A Cook County judge said she hopes to rule next week on whether former President Donald Trump should be disqualified from Illinois’ ballot under the 14th Amendment for allegedly engaging in an insurrection on Jan. 6, 2021.
The decision by Judge Tracie Porter will follow more than three hours of arguments Friday at the Daley Center. And it will likely land less than a month before Illinois’ March 19 primary election. But unclear is whether it will arrive before the U.S. Supreme Court decides the issue at a national level in the context of Trump’s disqualification in Colorado.
A ruling that finds Trump disqualified from the Illinois ballot would be significant — even historic — but likely inconsequential in the end. Trump is unlikely to win the state in the November general election. Meanwhile, Trump delegates on the March ballot have been certified and would still be free to vote for Trump at the Republican National Convention.
Still, the controversy is part of a national conversation over whether Trump is disqualified from the presidency because of his actions related to the Jan. 6, 2021 attack on the U.S. Capitol, and whether that attack amounted to an insurrection.
Meanwhile, attorneys for five objecting Illinois voters insist that the Supreme Court’s pending decision will not resolve the challenge in Illinois. They also pushed back during Friday’s hearing on the notion that “there’s just nothing that can be done” when it comes to the March primary, in which early voting is underway.
“The Board of Elections doesn’t throw up its hands when there’s a late-breaking decision,” attorney Caryn Lederer said.
Rather, Lederer and her colleagues have argued that voters can be informed of Trump’s disqualification, should the judge rule that way.
Friday’s hearing played out despite a bid by Trump’s legal team to convince the First District Appellate Court to put the matter on hold. The appellate court denied that request Thursday. Porter said she hopes to hand down her own ruling Thursday or Friday of next week.
During her presentation to Porter on Friday, Lederer played footage from the Jan. 6 attack, edited to include comments made by Trump that day. Two of Trump’s three lawyers were seen watching closely. A third glanced at it from time to time while otherwise taking notes.
The State Board of Elections voted unanimously last month to reject the bid to block Trump from Illinois’ ballot. But it did so in part by finding that Trump’s declaration that he was qualified for the presidency was not “knowingly false.”
Lederer on Friday called that an “impossible” and “unworkable” standard to apply going forward, and that’s partly why she said the challenge to Trump’s candidacy in Illinois won’t be fully resolved at the national level by the Supreme Court.
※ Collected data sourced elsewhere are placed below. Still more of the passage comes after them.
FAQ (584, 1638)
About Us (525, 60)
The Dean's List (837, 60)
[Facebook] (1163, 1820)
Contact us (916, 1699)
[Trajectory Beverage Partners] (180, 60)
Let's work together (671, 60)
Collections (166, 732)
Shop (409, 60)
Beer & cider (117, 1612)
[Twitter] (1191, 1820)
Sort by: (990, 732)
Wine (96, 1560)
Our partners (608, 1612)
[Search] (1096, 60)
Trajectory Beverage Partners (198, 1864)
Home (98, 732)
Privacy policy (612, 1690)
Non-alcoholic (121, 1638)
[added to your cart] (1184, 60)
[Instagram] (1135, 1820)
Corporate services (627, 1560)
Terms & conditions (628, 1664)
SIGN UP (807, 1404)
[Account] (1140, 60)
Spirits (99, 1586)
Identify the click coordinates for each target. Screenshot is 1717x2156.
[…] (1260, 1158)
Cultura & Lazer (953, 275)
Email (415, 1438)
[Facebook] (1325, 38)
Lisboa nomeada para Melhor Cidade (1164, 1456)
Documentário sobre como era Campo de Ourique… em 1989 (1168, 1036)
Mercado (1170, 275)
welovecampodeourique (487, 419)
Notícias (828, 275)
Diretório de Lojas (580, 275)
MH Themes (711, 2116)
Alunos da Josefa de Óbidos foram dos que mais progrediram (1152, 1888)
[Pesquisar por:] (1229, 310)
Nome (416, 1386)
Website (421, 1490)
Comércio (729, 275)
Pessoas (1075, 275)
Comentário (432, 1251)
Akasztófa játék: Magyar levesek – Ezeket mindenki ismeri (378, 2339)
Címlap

Trump lawyer Adam Merrill countered that the standard has “always been there,” and it was correctly applied by the election board.
Porter gave few hints of how she might rule while questioning the lawyers. She asked several questions about the justification used by the election board. But she also asked Trump’s lawyers, “Is it important to understand the underlying reason why this mob of people came together and what they were actually trying to do” at the Capitol on Jan. 6.
Trump lawyer Nicholas Nelson told her that “the reason matters,” and he went on to insist that a political riot that forms simply to protest a law falls short of insurrection. To qualify, he said the mob must intend to supplant existing law with its own. Regardless, Trump’s lawyers say he did not “engage” in those events.
However, Trump’s lawyers did not spend Friday’s hearing defending the events of Jan. 6. Rather, Merrill told Porter the events of that day were “deplorable” and “shameful.” He said there was “clearly evidence of crimes and violence.”
“Some of them very serious,” Merrill said. “And repugnant.”